■ Aim of the exercise ■
Pick out every line in the listing below that contains the string "coordinates". Case counts, so a match must have the same capitalization.

■ Data for this exercise ■
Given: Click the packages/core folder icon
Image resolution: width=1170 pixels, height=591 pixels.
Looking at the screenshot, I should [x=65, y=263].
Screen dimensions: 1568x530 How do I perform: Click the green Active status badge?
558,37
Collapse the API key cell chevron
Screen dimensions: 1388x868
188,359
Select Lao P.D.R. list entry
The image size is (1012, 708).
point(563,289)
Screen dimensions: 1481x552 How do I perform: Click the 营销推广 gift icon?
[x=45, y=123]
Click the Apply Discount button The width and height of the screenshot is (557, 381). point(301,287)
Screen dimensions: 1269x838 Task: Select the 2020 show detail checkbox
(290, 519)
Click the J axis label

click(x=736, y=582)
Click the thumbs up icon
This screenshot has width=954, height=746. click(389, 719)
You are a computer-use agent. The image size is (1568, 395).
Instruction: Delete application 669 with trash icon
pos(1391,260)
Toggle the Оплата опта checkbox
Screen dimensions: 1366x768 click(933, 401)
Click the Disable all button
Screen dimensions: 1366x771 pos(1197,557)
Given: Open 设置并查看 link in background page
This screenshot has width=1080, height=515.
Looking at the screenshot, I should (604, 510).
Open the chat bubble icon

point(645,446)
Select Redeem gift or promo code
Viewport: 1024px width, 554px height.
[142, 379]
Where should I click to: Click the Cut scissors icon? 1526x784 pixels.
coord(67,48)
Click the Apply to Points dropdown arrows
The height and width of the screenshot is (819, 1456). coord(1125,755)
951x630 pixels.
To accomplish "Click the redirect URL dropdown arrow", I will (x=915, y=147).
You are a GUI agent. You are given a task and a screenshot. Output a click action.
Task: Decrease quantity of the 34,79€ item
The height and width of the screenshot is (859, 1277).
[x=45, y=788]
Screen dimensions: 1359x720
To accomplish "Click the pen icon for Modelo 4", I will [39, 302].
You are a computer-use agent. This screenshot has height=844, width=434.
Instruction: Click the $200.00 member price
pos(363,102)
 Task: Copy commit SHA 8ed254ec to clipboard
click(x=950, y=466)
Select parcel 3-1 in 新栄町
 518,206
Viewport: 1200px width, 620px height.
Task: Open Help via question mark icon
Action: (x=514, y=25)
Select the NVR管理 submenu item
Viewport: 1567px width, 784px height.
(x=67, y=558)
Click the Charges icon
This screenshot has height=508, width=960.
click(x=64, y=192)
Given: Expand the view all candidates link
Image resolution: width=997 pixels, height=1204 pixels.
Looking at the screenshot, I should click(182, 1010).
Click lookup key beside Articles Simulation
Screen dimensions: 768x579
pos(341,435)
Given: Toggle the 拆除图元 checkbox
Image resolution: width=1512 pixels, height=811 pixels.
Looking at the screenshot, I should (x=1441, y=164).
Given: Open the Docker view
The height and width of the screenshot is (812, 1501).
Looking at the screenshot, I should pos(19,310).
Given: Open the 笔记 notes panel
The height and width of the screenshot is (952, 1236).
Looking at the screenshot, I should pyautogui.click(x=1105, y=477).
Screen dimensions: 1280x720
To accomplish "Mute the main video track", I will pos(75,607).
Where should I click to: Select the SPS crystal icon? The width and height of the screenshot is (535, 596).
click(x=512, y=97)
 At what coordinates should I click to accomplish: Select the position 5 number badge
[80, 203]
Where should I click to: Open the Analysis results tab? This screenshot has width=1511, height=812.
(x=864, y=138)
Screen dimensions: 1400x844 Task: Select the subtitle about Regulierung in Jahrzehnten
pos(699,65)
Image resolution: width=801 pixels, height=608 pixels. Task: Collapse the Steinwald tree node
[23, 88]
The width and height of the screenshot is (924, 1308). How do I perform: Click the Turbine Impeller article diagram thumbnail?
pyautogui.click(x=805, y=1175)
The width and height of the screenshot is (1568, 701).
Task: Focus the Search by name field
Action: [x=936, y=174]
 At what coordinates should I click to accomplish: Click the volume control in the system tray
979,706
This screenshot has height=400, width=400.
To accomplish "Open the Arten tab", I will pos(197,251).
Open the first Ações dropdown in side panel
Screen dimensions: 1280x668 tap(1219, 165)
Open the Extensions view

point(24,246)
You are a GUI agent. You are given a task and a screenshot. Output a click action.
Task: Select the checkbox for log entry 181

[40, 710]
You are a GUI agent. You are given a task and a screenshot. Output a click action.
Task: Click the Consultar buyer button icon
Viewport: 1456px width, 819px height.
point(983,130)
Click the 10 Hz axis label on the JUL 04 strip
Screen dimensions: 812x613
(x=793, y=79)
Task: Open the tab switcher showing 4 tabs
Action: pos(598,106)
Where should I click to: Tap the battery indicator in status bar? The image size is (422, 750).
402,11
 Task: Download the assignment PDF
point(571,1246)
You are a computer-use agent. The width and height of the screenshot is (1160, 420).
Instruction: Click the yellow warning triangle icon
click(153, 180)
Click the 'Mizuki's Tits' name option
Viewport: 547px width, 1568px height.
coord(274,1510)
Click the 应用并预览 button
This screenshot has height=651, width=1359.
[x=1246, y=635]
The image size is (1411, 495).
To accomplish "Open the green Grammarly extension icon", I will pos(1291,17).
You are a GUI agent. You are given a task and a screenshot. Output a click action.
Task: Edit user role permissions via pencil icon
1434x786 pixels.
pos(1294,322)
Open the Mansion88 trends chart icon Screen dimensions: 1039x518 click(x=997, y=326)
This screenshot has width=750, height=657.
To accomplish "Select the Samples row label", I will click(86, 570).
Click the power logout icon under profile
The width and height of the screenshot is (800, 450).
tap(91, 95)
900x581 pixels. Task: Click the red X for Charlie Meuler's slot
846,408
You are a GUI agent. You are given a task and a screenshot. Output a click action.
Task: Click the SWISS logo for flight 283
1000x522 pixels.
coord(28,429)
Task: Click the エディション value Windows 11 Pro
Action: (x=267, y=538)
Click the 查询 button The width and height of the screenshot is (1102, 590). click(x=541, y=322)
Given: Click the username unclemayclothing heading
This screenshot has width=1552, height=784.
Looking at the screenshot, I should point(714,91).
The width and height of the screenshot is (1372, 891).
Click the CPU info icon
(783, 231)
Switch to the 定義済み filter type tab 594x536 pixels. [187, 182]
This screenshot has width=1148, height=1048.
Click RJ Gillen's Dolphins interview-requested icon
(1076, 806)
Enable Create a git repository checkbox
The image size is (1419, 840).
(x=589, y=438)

■ Result for this task ■
 At what coordinates should I click to accomplish: Select the position 5 number badge
 At what coordinates should I click to accomplish: Click the volume control in the system tray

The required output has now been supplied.